Exercise details: Skip every picture, and copy exactly the lines from the one containing "This screenshot has" to the end of the data.

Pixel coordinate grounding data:
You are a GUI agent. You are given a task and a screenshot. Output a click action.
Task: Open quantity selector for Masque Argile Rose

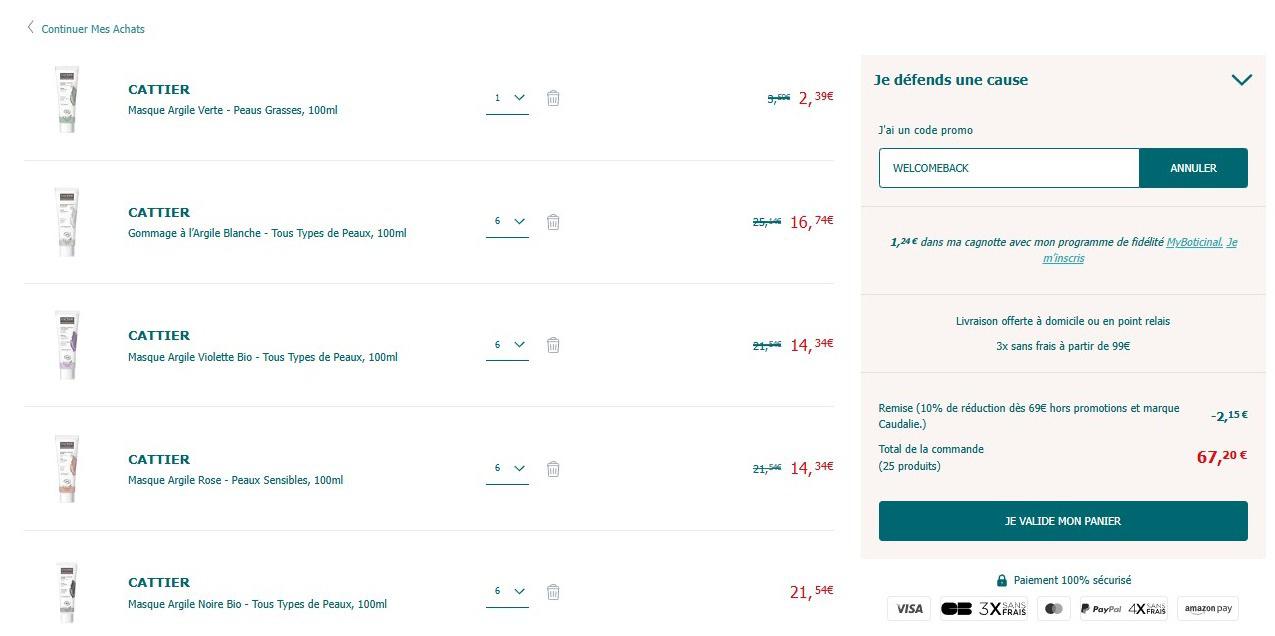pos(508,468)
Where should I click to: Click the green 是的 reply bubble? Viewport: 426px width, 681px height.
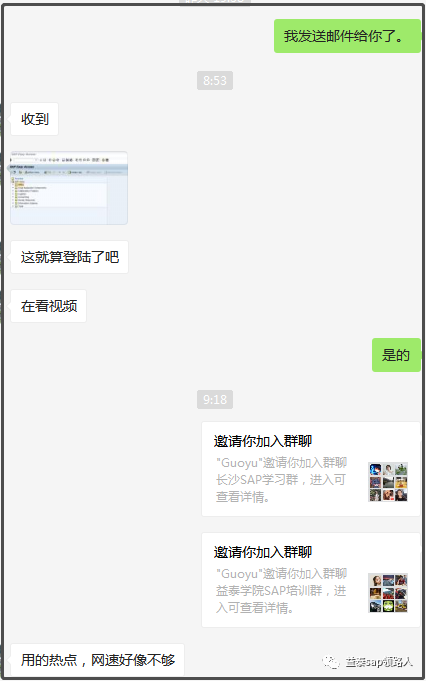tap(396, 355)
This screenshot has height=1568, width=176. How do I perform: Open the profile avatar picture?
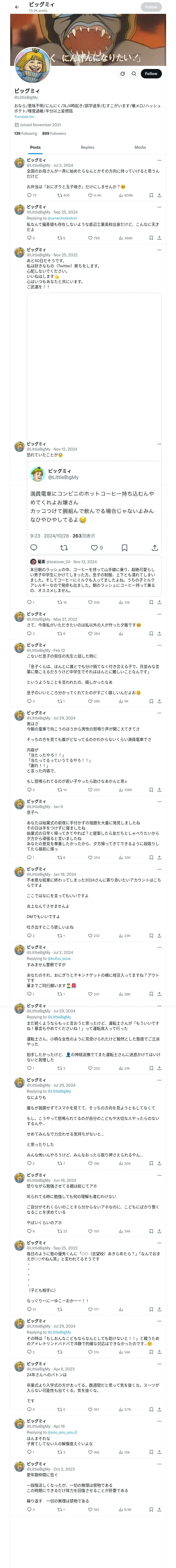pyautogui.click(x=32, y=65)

Task output:
This screenshot has height=1568, width=176. How do I perform: Open the profile avatar picture?
pyautogui.click(x=32, y=65)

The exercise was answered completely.